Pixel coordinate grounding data

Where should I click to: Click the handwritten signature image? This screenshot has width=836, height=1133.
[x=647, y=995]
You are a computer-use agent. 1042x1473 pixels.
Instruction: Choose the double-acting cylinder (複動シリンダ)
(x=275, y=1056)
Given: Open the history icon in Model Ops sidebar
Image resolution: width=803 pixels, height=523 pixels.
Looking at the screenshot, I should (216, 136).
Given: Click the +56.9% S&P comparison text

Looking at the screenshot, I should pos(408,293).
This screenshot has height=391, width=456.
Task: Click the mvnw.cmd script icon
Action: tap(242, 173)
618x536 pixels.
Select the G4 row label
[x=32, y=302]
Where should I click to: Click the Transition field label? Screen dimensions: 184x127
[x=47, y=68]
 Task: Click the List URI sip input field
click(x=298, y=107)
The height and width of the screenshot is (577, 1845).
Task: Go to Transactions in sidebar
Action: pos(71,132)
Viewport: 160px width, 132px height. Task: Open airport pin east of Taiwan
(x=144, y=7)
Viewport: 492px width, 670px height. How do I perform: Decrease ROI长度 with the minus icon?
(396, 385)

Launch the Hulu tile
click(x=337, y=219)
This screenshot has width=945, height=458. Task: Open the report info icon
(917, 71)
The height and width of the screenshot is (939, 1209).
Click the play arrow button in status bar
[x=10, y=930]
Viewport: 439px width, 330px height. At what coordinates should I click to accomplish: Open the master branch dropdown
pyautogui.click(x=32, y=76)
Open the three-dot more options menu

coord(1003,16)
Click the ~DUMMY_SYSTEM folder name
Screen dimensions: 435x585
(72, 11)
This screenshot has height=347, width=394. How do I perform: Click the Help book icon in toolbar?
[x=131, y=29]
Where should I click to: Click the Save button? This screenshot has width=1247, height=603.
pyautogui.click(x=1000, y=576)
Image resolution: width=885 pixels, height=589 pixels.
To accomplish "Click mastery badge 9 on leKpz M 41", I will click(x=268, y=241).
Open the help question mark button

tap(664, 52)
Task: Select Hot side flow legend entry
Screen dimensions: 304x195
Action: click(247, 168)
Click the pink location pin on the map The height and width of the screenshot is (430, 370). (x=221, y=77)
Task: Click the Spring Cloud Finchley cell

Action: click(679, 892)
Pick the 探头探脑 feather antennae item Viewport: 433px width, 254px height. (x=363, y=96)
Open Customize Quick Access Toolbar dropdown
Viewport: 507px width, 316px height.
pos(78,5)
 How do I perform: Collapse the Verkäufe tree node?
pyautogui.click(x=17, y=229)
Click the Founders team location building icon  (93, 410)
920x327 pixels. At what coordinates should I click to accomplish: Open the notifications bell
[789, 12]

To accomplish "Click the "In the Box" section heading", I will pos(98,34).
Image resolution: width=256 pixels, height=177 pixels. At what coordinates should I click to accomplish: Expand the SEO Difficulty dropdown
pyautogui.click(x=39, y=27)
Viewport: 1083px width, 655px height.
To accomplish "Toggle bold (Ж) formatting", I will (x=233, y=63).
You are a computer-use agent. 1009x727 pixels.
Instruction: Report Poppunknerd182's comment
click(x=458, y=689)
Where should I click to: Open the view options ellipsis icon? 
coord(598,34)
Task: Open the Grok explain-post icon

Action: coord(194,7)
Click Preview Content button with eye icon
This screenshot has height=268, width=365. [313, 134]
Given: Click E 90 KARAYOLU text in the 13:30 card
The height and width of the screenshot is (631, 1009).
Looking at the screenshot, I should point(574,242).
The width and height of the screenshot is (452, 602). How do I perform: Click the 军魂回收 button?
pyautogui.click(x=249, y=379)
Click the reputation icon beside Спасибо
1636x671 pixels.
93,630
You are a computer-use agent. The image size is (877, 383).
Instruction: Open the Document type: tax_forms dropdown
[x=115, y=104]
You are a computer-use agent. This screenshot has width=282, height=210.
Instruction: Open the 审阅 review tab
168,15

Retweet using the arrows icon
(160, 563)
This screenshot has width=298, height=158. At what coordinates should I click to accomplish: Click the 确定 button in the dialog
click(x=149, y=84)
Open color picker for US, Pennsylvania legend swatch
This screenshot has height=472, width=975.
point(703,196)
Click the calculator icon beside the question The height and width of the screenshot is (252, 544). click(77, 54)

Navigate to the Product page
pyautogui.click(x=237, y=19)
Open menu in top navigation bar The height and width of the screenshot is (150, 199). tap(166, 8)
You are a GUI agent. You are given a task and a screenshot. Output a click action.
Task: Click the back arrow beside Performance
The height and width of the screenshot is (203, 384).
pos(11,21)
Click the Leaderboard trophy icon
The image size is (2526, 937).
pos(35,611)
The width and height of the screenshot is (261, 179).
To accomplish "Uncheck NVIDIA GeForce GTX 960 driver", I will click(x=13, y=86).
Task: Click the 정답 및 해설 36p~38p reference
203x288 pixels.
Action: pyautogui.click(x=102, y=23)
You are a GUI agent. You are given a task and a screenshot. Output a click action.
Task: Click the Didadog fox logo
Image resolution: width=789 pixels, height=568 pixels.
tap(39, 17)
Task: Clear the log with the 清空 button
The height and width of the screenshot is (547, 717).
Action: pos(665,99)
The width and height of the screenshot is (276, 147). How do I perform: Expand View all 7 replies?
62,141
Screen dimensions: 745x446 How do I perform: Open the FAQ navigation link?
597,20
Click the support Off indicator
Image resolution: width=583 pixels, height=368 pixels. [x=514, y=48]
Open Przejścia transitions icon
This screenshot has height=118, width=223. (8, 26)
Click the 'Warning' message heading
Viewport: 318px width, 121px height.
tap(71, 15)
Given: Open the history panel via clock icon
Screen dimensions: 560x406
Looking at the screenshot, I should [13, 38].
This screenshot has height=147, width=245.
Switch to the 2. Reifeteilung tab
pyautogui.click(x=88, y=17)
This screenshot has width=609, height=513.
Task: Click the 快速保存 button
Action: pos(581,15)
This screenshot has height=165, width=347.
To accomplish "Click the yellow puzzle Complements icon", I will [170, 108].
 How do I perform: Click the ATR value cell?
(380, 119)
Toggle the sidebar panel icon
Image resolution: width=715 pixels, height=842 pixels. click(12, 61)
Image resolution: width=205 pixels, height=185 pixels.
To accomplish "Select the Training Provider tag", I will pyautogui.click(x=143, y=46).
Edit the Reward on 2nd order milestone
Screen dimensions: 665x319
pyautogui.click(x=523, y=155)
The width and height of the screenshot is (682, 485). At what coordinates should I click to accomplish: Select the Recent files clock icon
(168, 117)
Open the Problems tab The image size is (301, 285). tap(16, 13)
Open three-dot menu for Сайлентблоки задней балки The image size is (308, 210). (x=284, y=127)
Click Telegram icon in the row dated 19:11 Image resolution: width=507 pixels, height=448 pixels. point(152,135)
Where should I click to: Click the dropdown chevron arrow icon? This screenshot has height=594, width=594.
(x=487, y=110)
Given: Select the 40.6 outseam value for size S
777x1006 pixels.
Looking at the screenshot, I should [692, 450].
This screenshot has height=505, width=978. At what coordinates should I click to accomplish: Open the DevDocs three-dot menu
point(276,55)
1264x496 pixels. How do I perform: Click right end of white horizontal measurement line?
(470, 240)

WORK TO BE COMPLETED: In the records above, find every line that contains the word "agent" and copy it.

ANSWER TO THIS EXERCISE:
You are a computer-use agent. 1042x1473 pixels.
You are a computer-use agent. 1009x727 pixels.
You are a computer-use agent. The image size is (877, 383).
You are a computer-use agent. This screenshot has width=282, height=210.
You are a GUI agent. You are given a task and a screenshot. Output a click action.
You are a GUI agent. You are given a task and a screenshot. Output a click action.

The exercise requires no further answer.